Blocco di testo:

Nella distribuzione degli spazi, dal punto di vista del coreografo, ci sono state particolari difficoltà?
Mvula: In realtà no, perchè quando fai la coreografia è come fare l’architetto. Però devi ristrutturare, e non costruire a nuovo. Sono stati sacrificati alcuni spazi, ma si è giocato sull’interazione tra band e ballerini
Ci sono state difficoltà nella “coabitazione” del palco? Mi viene da pensare che forse per la rock band ci possono essere state le maggiori difficoltà: non essere protagonisti assoluti del palco, la presenza di potenziali distrazioni, affrontare problemi tecnici…
Riccardo: Distrazioni assolutamente no, perchè tutta l’attività di fronte a noi è compensata dall’essere in un teatro. Silenzio, acustica perfetta, ed anche se il pubblico è più distante, comunque non lo avremmo visto perchè la sala è buia. Però è come se lo senti, vivi la sua presenza. Il fatto di non vedere il pubblico mette comunque sempre soggezione. Questa poi è una situazione strana per noi: di fronte alle nostre postazioni ci sono dei pannelli con un velo di tulle; questi vengono spostati durante lo spettacolo. Le luci e le ombre si proiettano sui pannelli creando anche un po’ di barriera che però comunque già il teatro, in quanto tale, imporrebbe comunque. Pur essendo uno spettacolo un po’ più breve dei nostri soliti concerti (un’ora e mezza contro due ore circa) trovo più faticoso questo: c’è molta concentrazione.
Luca: Per come la vivo io, l’esperienza di questa esibizione è più “di testa”. Si potrebbe dire che la parte fisica è tutta loro, dei ballerini (anche se poi in certi brani come Ape Regina o Malinconica anche da parte nostra l’energia c’è tutta).
Mvula: La particolarità è che, essendo musica rock, anche in platea dove sto io, le vibrazioni arrivano. È il teatro che vibra. Prima arriva il suono dal vivo, poi l’immagine e poi l’insieme.
Come si sviluppa lo spettacolo di danza? Segue una narrazione parallela ai testi dei brani musicali, oppure è completamente astratto?
Mvula: Sicuramente abbiamo puntato sulla rappresentazione della grazia e della forza femminile, il tutto in un contesto onirico che accoglie anche energia e passione. La coreografia è ovviamente ispirata al testo, ma non lavora in maniera didascalica. Cerca l’essenza, comunque seguendo una narrazione che si sviluppa in gruppo o in duo, comunque con sempre questa donna che gira e si espone in tutte le sue forme ed aspetti.
Abbiamo detto che la figura femminile è protagonista dello spettacolo: la fisicità maschile che ruolo ha dunque nelle coreografie?
Mvula: L’uomo ha sicuramente un ruolo importante, anche se nella nostra compagnia uomo e donna si equivalgono: le donne sono completamente in grado di fare ciò che fanno gli uomini e viceversa. Nel finale, per esempio, vedrai una ragazza sollevare un’altra ragazza. A tutti gli effetti, in questo spettacolo l’uomo è necessario per esaltare la figura della donna.

I tuoi compiti:
- A) Rispondi a queste domande in base all'intervista:
(i) Quanto dura lo spettacolo secondo Riccardo, e quanto durano di solito i concerti della band?
(ii) Che cosa si trova davanti alle postazioni della band?
(iii) Che cosa si vedrà nel finale, secondo Mvula?
- B) Elenca i nomi di tutte le persone che rispondono nell'intervista.

Dati forniti:

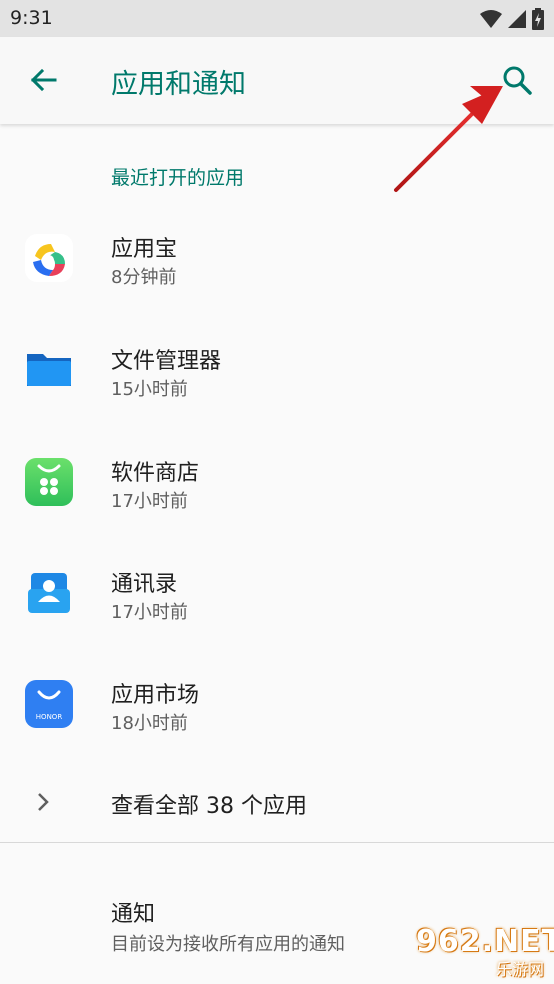  I want to click on watermark-logo: 962.NET 乐游网, so click(485, 952).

Risposte per compito:
- A)
(i) Lo spettacolo dura un'ora e mezza; i concerti soliti durano circa due ore.
(ii) Dei pannelli con un velo di tulle.
(iii) Una ragazza che solleva un'altra ragazza.

- B) Mvula, Riccardo, Luca